ABRF 2025

Over the past five years, long-read sequencing has matured rapidly, improving in accuracy, throughput, and accessibility. But to understand what's happening in tissue, with its complex mixtures of different cell types, we need to combine long reads with single-cell and spatial methods. Here we demonstrate the application of nanopore sequencing paried to 10X methods in brain and cancer samples to explore the transcriptome. First, we paired nanopore sequencing with 10X Chromium to explore transcript isoforms in the mouse hippocampus to understand isoform changes during learning. With single-cell long read sequencing, we interrogated cell type-specific alternative splicing events and isoform switching mechanisms that correlate with memory formation. Such isoform-level information proves especially important in brain tissue, where splicing changes inform function. Secondly, we integrated nanopore long-read sequencing with spatial barcoding (Visium) to map isoform expression across distinct layers of the human dorsolateral prefrontal cortex (DLPFC). This approach enabled identification of layer-specific isoform signatures that may contribute to functional specialization.
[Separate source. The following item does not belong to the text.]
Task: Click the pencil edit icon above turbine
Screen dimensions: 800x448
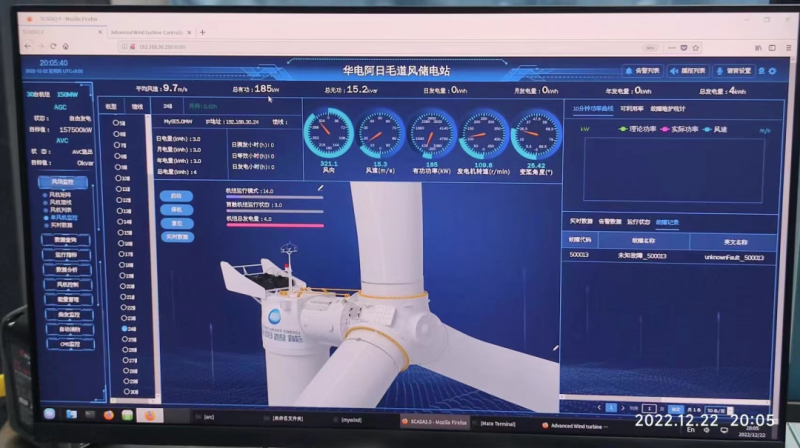Action: [x=321, y=186]
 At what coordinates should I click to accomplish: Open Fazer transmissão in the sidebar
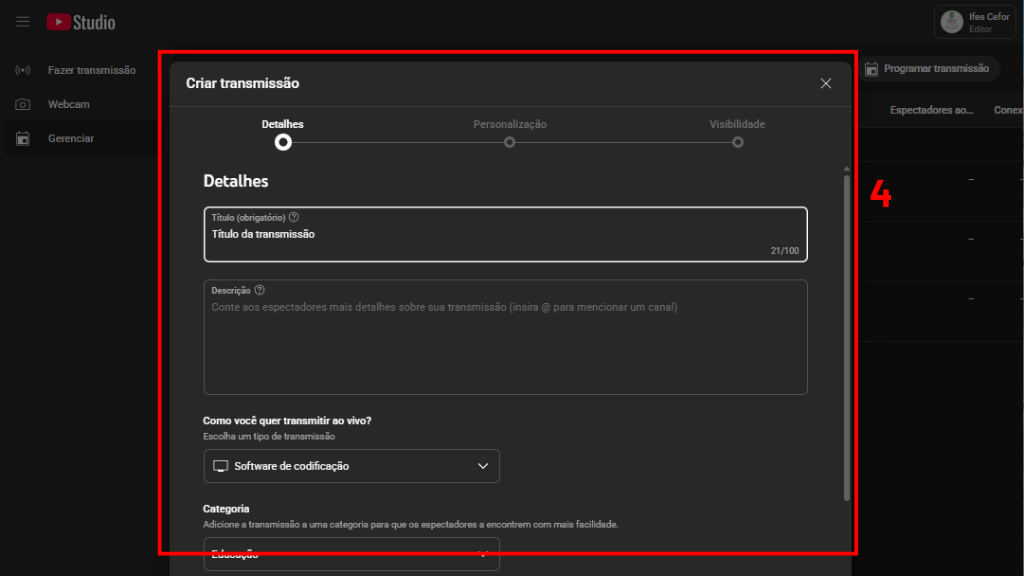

Finally, we applied single-cell long-read sequencing to pancreatic cancer organoids, enabling simultaneous detection of alternative splicing events and somatic mutations within individual cells. By getting the entire transcript, we can look at mutations which are transcribed in each individual cell. We believe this will eventually lead us to be able to reconstruct a full phylogenetic tree of a cancer sample, understanding the clonality of the mutations and the timeline over which they are acquired, as well as their importance to cancer development. This demonstrates how nanopore-based transcriptomics can advance precision oncology through comprehensive characterization of transcript diversity in heterogeneous tumor populations.